Posted by Tisha Brown - 24th April 2018


As part of our campaign for supermarkets to get rid of throwaway plastic packaging, we celebrated this year’s ‘End Plastic Pollution’ themed Earth Day by taking action in stores around the country. With a truckload of plastic entering our oceans every minute, up to 12.7 million tonnes of plastic is currently being added to the ocean every year. Once plastic is in the ocean, it becomes a hazard for marine wildlife. They can become entangled in it or mistake it for food and choke on it. Larger pieces of plastic break down into microplastics which many marine animals have accidentally ingested. It’s estimated that 1 in 3 sea turtles and 90% of seabirds have eaten plastic.

But it doesn’t stop there. Plastic has started to make its way back up the food chain and has been found in everything from seafood to beer, salt and even our drinking water. We simply use too much plastic. And supermarkets have a role to play.
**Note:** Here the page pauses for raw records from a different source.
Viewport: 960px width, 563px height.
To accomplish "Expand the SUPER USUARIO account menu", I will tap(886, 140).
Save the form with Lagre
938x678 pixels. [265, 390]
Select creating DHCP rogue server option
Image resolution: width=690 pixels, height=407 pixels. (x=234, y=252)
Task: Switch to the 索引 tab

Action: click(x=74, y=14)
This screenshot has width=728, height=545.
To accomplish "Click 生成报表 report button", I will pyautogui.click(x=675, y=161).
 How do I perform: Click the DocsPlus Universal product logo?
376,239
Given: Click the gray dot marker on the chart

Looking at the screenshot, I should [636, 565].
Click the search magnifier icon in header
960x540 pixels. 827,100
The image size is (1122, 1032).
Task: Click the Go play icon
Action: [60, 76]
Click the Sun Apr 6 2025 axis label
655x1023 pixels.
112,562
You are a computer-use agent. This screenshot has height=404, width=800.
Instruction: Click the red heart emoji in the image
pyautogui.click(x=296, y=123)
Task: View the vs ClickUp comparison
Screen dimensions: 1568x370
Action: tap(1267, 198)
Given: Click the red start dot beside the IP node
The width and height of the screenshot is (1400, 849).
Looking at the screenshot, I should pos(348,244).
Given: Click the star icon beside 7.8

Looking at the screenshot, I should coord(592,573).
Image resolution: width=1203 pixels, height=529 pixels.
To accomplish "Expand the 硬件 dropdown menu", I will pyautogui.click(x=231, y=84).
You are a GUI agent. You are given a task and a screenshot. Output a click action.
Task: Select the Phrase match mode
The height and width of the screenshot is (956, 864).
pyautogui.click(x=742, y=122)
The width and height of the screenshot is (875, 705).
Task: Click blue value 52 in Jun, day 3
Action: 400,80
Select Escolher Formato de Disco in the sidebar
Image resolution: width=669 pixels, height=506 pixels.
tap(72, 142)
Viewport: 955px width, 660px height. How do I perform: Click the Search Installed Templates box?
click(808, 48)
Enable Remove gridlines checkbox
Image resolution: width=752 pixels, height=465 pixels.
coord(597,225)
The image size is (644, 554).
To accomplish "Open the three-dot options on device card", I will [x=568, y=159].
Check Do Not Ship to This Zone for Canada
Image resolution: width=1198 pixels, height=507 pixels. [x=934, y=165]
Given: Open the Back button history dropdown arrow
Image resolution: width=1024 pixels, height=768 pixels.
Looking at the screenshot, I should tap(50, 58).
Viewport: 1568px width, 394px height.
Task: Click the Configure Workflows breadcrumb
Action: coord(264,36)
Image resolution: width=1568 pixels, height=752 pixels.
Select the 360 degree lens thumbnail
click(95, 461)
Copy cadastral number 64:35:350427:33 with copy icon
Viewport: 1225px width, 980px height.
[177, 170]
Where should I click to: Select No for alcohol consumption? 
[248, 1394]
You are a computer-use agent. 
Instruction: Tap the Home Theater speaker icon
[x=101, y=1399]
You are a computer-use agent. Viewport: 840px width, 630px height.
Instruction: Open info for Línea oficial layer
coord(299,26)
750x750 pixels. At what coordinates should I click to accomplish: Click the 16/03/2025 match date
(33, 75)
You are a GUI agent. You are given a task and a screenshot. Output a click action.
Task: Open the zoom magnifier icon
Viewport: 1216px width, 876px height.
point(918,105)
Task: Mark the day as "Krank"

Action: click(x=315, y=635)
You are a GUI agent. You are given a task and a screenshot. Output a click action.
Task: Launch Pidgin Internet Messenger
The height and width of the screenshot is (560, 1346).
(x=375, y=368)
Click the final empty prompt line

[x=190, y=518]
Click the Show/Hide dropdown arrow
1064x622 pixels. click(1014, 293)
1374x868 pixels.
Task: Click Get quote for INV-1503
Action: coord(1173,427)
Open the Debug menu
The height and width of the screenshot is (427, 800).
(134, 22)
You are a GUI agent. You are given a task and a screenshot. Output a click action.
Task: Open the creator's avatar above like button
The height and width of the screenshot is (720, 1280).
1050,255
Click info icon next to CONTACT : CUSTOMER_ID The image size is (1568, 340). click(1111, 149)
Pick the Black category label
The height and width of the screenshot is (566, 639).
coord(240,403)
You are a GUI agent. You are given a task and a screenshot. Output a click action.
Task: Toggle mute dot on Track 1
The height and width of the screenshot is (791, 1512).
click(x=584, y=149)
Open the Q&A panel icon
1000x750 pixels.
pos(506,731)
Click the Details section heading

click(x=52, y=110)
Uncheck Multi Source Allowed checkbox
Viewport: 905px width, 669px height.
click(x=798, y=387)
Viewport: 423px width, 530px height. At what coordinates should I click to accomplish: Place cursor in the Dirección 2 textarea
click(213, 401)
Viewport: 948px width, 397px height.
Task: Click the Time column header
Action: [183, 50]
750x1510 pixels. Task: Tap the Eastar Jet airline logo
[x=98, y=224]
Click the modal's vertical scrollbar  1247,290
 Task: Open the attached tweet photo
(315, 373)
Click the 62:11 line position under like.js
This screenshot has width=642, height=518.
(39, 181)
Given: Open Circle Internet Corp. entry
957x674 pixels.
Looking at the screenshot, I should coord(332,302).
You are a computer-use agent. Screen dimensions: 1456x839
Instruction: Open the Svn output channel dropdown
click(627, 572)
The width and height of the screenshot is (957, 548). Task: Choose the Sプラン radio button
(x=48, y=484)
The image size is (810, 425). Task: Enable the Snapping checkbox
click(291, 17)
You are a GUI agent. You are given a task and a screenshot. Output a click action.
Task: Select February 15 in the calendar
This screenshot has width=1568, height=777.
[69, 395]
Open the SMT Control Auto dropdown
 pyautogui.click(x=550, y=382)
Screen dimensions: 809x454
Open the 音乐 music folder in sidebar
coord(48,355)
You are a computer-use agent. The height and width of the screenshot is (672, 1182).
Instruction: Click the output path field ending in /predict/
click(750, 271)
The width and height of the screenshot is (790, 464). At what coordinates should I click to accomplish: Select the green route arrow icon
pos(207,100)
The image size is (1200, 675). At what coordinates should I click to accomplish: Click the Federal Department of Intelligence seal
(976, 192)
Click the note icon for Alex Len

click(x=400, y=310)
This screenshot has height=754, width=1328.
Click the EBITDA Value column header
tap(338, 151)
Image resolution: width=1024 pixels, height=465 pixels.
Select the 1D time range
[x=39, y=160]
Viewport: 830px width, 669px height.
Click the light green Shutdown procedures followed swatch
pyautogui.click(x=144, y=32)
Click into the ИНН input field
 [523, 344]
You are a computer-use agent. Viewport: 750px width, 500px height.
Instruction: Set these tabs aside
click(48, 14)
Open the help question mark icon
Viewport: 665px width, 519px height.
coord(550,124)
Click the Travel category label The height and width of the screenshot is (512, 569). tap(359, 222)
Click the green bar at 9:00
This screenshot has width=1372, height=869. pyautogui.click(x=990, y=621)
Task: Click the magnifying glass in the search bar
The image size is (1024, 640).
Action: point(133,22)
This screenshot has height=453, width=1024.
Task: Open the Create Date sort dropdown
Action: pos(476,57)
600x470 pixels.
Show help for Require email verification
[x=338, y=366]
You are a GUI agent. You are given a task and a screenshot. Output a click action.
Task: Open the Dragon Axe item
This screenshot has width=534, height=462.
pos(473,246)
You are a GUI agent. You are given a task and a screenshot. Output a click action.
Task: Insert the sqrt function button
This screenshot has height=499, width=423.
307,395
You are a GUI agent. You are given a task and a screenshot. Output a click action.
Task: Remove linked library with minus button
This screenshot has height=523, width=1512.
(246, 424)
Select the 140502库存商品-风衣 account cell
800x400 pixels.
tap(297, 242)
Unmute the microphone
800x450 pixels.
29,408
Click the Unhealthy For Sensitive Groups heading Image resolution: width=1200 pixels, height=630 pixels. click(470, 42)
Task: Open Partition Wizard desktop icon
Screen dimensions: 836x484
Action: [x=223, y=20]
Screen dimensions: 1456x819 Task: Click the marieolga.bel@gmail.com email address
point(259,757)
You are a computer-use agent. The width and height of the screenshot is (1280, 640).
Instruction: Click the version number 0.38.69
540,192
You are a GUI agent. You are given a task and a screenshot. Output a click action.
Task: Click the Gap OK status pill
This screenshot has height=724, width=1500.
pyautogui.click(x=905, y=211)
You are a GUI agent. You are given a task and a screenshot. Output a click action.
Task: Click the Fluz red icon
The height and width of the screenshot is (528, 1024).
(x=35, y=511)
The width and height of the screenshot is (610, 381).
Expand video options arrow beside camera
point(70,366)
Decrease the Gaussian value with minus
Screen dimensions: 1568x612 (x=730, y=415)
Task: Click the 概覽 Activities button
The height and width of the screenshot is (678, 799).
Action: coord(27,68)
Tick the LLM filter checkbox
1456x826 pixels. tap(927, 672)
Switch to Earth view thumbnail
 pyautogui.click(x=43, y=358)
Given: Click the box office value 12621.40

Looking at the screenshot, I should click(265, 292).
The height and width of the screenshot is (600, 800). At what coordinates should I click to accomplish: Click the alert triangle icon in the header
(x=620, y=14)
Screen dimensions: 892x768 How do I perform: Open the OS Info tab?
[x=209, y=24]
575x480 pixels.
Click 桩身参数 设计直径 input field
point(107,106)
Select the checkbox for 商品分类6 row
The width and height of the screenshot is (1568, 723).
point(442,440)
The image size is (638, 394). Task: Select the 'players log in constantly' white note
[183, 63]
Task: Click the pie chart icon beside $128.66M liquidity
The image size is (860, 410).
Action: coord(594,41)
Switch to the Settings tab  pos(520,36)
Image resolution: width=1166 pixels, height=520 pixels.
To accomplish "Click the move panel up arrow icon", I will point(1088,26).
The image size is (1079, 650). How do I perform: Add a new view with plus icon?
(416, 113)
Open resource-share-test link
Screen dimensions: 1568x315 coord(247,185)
In the UK, supermarkets produce almost 1 million tonnes of plastic every year. They also use loads of excess plastic packaging – so even if you want to reduce your own personal plastic footprint, the moment you do your daily food shop you are inundated with fruit and veg wrapped in plastic. And even if loose fruit and vegetable are available, supermarkets generally only provide plastic bags to put them in!

 


So for this Earth Day, Greenpeace volunteers took action to highlight supermarkets’ plastic packaging problem. Up and down the country, local Greenpeace groups visited supermarkets and replaced the plastic fruit and vegetable bags with FSC certified paper ones (which had the added bonus of explaining the campaign for anyone who picked one up!). They also re-labelled the shelves of overly-packaged fruit and veg to highlight the problem.

 


Whilst switching all packaging to paper products can lead to its own unintended consequences (like deforestation), we wanted to highlight that there are really easy changes that supermarkets can make right now to reduce their plastic footprint. It wasn’t too long ago that all fruit and vegetables were available for purchase loose! And whilst food waste is a concern, there is no evidence that plastic packaging has actually led to less food waste. In fact, a
report from Friends of the Earth Europe and Zero Waste Europe shows that an increase in plastic packaging has had no effect on food waste – both have just increased over time.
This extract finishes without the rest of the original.